Une meilleure reconnaissance du travail hors cours

Le nouveau texte va moderniser les décrets de 1950 définissant les obligations réglementaires de service des enseignants (ORS). Il ne s’attaquera pas au temps de présence devant élèves (18h pour un certifié et 15h pour un agrégé), mais prendra mieux en compte le travail effectué en dehors des heures de cours : rencontrer les parents, travailler en équipe, assister aux conseils de classe…

Il introduira aussi de nouvelles mesures sur le paiement des heures, comme l’attribution d’une compensation à tous les enseignants de 1ère et terminale (classes à examen), réservée jusqu’ici à quelques disciplines.

De la « transparence » sur le paiement des heures

Pour Christian Chevalier, secrétaire général du SE-UNSA, « le nouveau texte ne va pas changer grand chose pour le travail des enseignants, ni pour les parents d’élèves.
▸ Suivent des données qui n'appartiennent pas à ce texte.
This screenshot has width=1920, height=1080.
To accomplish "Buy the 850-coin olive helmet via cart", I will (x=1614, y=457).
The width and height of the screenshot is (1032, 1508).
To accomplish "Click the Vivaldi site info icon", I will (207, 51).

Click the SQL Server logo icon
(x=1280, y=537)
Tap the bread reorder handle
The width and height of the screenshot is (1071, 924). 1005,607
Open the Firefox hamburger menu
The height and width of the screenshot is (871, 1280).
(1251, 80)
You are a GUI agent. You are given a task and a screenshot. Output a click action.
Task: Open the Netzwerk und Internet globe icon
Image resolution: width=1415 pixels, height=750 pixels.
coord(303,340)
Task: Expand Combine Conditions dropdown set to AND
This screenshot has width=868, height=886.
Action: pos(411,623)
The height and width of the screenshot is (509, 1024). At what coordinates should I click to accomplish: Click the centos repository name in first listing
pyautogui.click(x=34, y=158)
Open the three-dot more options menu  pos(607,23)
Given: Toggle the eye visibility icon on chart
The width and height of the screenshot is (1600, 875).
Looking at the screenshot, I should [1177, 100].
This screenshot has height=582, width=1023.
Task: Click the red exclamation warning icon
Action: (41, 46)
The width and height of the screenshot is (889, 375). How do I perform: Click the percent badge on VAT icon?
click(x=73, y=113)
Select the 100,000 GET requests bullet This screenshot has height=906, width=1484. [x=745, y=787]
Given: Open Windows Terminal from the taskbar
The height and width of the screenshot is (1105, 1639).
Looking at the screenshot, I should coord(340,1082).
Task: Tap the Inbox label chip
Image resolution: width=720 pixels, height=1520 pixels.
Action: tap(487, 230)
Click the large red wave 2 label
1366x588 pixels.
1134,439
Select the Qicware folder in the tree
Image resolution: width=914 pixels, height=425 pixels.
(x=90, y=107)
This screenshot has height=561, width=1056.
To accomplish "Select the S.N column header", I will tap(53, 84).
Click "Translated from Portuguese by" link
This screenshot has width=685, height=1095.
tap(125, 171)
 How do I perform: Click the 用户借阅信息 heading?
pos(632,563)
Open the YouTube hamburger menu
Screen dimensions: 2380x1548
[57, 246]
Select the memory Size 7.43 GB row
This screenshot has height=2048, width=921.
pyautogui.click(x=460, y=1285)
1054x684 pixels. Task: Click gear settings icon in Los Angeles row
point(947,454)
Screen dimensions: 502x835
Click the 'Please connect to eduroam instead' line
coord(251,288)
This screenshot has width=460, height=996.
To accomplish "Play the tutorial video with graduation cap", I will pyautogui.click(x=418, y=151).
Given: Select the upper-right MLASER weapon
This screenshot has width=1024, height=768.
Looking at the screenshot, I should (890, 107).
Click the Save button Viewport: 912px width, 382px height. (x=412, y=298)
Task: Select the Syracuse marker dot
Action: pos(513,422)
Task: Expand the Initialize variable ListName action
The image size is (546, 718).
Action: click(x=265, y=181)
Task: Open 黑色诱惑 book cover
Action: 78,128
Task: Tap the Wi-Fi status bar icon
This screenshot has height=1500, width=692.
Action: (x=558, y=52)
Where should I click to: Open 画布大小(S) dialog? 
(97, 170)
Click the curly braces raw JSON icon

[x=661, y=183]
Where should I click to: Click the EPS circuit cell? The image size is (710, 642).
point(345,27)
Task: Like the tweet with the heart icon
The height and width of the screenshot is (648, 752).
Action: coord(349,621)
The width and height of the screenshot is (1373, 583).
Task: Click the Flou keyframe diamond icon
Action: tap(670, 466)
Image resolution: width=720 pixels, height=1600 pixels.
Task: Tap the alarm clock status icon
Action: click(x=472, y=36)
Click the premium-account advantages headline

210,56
Mais, sur le mécanisme de paiement des heures, il instaure de la transparence ».

Selon Les Echos, les syndicats devraient normalement être favorables à la réforme proposée. Mais tenteront sans doute d’exprimer des revendications, comme le Snes, qui réclame un allègement de service pour tous les professeurs qui enseignent sur deux établissements.

Toutefois, selon un article publié dans Les Echos le mois dernier, il semble que la mise en oeuvre de la réforme ne soit pas prévue avant la rentrée 2015. La réforme du statut des professeurs de prépa, sujette à polémique, sera traitée à part.